**SELECTED PASSAGE:**
* * *
CHESTERTOWN, MD—A unique collection of ancient Egyptian funerary artifacts, many never before shown to the public, will be on display in the Kohl Gallery at Washington College this fall. The exhibition “For Now and Forever: Funerary Artifacts from Ancient Egypt” will open Friday, September 9 with a 5 p.m. reception and will continue through December 2.
Exhibition curator Fatma Ismail, a lecturer in Art at the College, says the 33 items in the show date from the 3rd century CE to the 3rd millennium BCE and include funerary and votive objects in bronze, wood, stone and faience. Except for one object from the Johns Hopkins University Archaeological Museum, all the objects come from a private collection in Baltimore whose owners wish to remain anonymous.
“Students and visitors will see a range of objects that include animal statuary, a wooden mask and coffin, representations of different Egyptian gods and goddesses, and an early dynastic jar,” says Ismail. “These artifacts reveal how the ancient Egyptians prepared for their journey to the afterlife. And they illustrate how a fundamental human concern, the nature of life and death, connects us all.”
* * *
**WHAT THE EXERCISE ASKS:** Transcribe the exhibition announcement word for word, from "CHESTERTOWN, MD—A unique" up to and including "through December 2.".

**MATERIAL:**
* * *
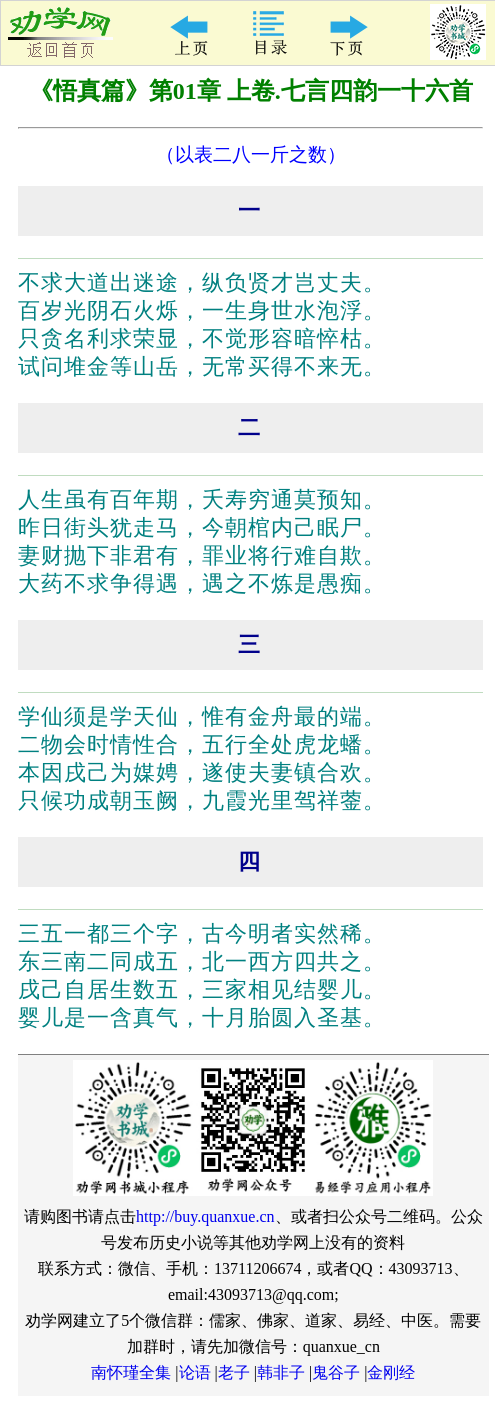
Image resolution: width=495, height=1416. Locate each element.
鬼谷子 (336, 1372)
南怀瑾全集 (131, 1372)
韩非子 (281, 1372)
* * *
**WRITTEN RESPONSE:**
CHESTERTOWN, MD—A unique collection of ancient Egyptian funerary artifacts, many never before shown to the public, will be on display in the Kohl Gallery at Washington College this fall. The exhibition “For Now and Forever: Funerary Artifacts from Ancient Egypt” will open Friday, September 9 with a 5 p.m. reception and will continue through December 2.